++++ 摘录

**工作记录 - CIFAR100InstanceSample函数调试与自定义数据集读取**

**日期：** 2024年3月29日

**目标：**

调试CIFAR100InstanceSample函数，使其能够成功读取并处理自定义的数据集。

**工作内容：**

1. **理解函数原理**
   - 查阅CIFAR100InstanceSample函数代码，理解其读取和处理CIFAR-100数据集的方式。

2. **准备自定义数据集**
   - 整理自定义数据集的文件夹结构，确保与CIFAR-100格式一致。
   - 检查数据集中的图像文件，确保格式正确。

3. **修改函数以适应自定义数据集**
   - 修改数据集的路径为自定义数据集的存放位置。
   - 调整数据加载逻辑，以匹配自定义数据集的格式。
   - 更新数据预处理步骤，以符合自定义数据集的特点。

4. **测试与调试**
   - 运行修改后的CIFAR100InstanceSample函数，测试读取自定义数据集的功能。
   - 根据测试结果调试代码，解决读取过程中遇到的问题。

**备注：**

- 调试过程中，主要关注数据集的路径、格式和加载逻辑。
- 后续可进一步优化数据预处理步骤，提高数据处理效率。

In [1]:
from __future__ import print_function

import os
import socket
import numpy as np
from torch.utils.data import DataLoader
from torchvision import datasets, transforms
from PIL import Image

"""
mean = {
    'cifar100': (0.5071, 0.4867, 0.4408),
}

std = {
    'cifar100': (0.2675, 0.2565, 0.2761),
}
"""


def get_data_folder():
    """
    return server-dependent path to store the data
    """
    hostname = socket.gethostname()
    if hostname.startswith('visiongpu'):
        data_folder = '/data/vision/phillipi/rep-learn/datasets'
    elif hostname.startswith('yonglong-home'):
        data_folder = '/home/yonglong/Data/data'
    else:
        data_folder = './data/'

    if not os.path.isdir(data_folder):
        os.makedirs(data_folder)

    return data_folder


class CIFAR100Instance(datasets.CIFAR100):
    """CIFAR100Instance Dataset.
    """
    def __getitem__(self, index):
        img, target = super().__getitem__(index)
        return img, target, index


def get_cifar100_dataloaders(batch_size=128, num_workers=8, is_instance=False):
    """
    cifar 100
    """
    data_folder = get_data_folder()

    train_transform = transforms.Compose([
        transforms.RandomCrop(32, padding=4),
        transforms.RandomHorizontalFlip(),
        transforms.ToTensor(),
        transforms.Normalize((0.5071, 0.4867, 0.4408), (0.2675, 0.2565, 0.2761)),
    ])
    test_transform = transforms.Compose([
        transforms.ToTensor(),
        transforms.Normalize((0.5071, 0.4867, 0.4408), (0.2675, 0.2565, 0.2761)),
    ])

    if is_instance:
        train_set = CIFAR100Instance(root=data_folder,
                                     download=True,
                                     train=True,
                                     transform=train_transform)
        n_data = len(train_set)
    else:
        train_set = datasets.CIFAR100(root=data_folder,
                                      download=True,
                                      train=True,
                                      transform=train_transform)

++++++++
++++ 提取记录

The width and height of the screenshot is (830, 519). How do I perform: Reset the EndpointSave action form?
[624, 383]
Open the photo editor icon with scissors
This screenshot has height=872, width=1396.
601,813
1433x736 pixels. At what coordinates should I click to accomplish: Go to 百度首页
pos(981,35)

++++++++
++++ 提取记录

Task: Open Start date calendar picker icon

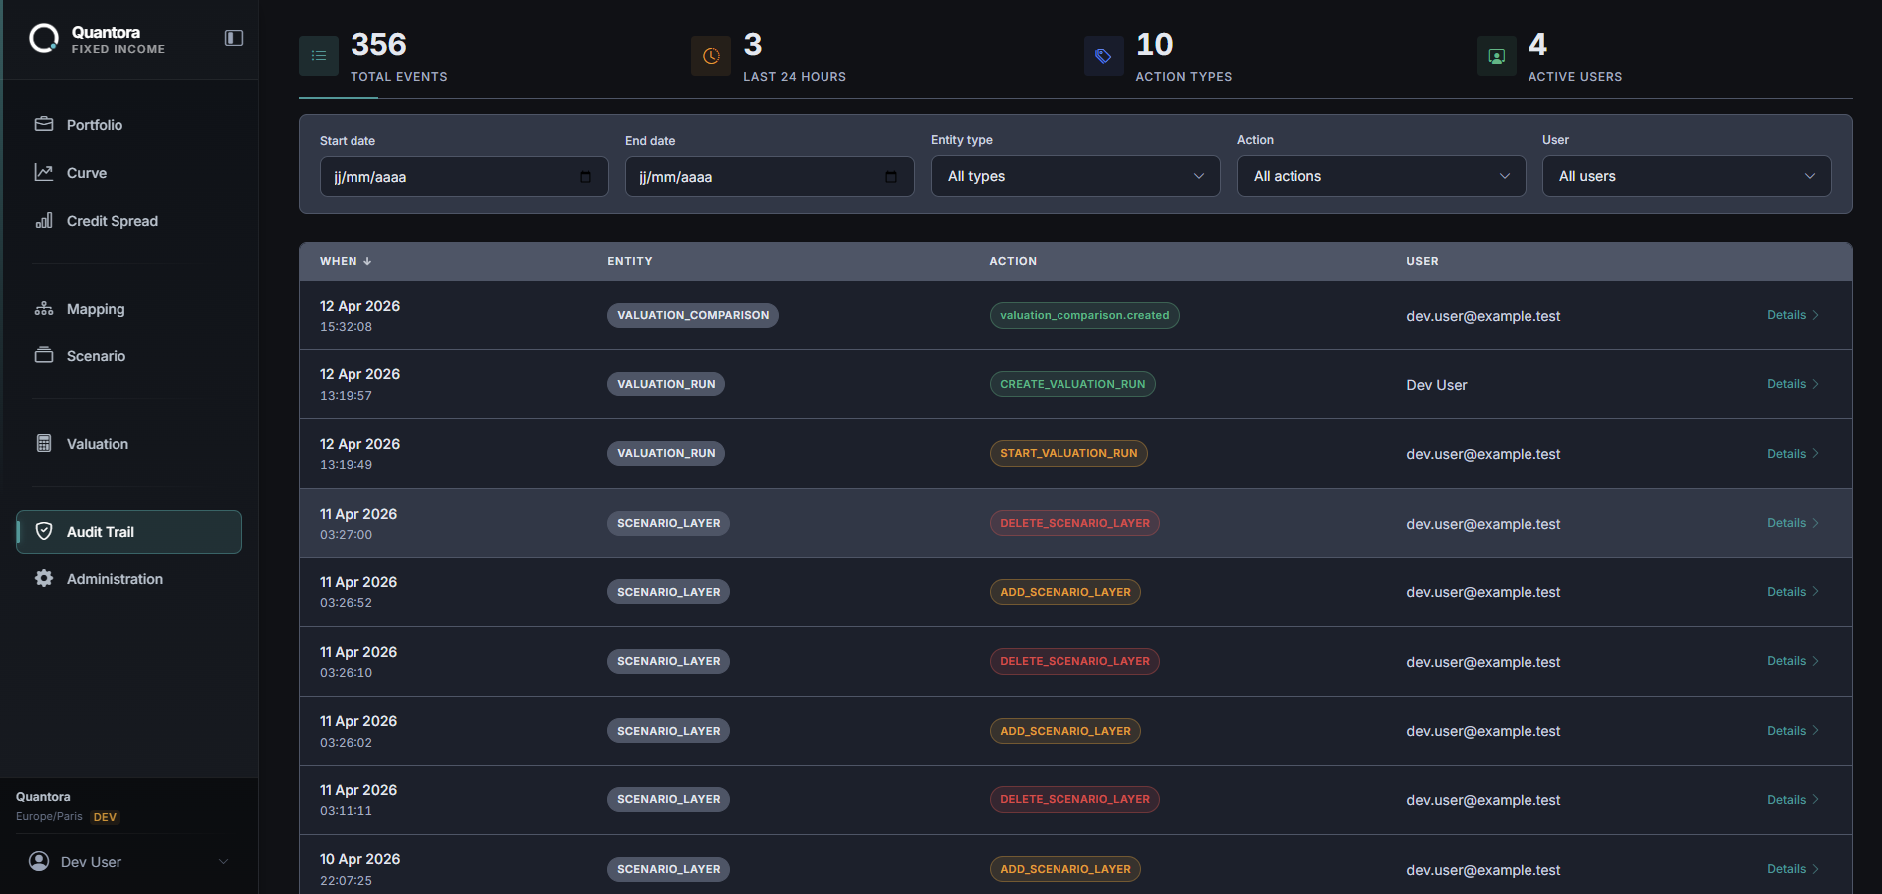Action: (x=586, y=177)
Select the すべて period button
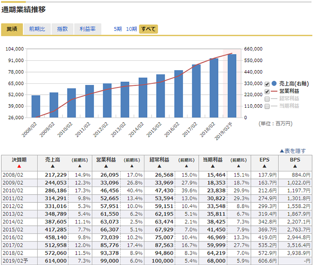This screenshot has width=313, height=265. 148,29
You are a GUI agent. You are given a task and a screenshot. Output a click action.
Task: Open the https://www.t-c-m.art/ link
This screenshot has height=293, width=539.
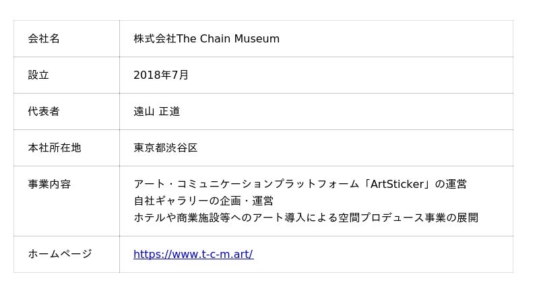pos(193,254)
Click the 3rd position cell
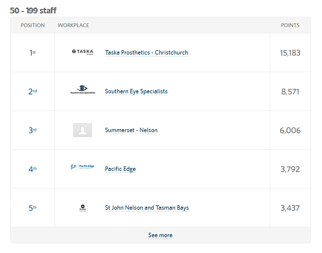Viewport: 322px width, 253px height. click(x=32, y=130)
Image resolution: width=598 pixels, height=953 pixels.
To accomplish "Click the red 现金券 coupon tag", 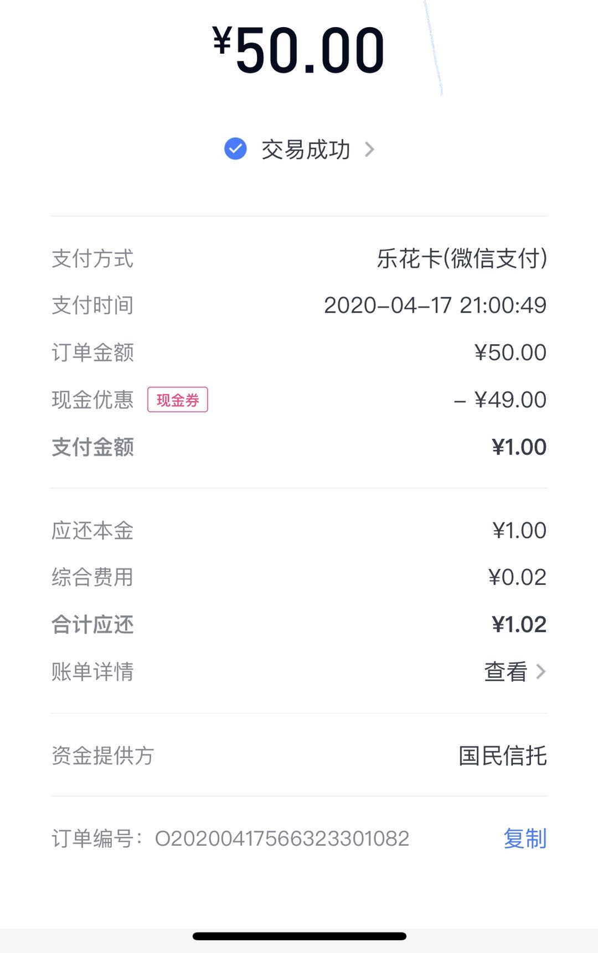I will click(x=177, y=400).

++++++++

**练习题**
1. 根据摘录，主机名以“yonglong-home”开头时，数据文件夹的路径是什么？
2. 下列说法与摘录是否相符？请逐条回答是或否，并引用摘录中起决定作用的原文。
(a) 这份工作记录的日期是2024年3月29日。
(b) get_cifar100_dataloaders 的 batch_size 默认值为64。
(c) CIFAR100Instance 的 __getitem__ 除了返回图像和标签，还返回索引。
3. 请从摘录中摘出一段文字：从“- 更新数据预处理步骤，以符合自定义数据集的特点。”开始，一直到“- 后续可进一步优化数据预处理步骤，提高数据处理效率。”为止，要一字不差。
作答时只以摘录为依据。

**参考答案**
1. /home/yonglong/Data/data

2.
(a) 是：“2024年3月29日”
(b) 否：“batch_size=128”
(c) 是：“return img, target, index”

3.
- 更新数据预处理步骤，以符合自定义数据集的特点。

4. **测试与调试**
   - 运行修改后的CIFAR100InstanceSample函数，测试读取自定义数据集的功能。
   - 根据测试结果调试代码，解决读取过程中遇到的问题。

**备注：**

- 调试过程中，主要关注数据集的路径、格式和加载逻辑。
- 后续可进一步优化数据预处理步骤，提高数据处理效率。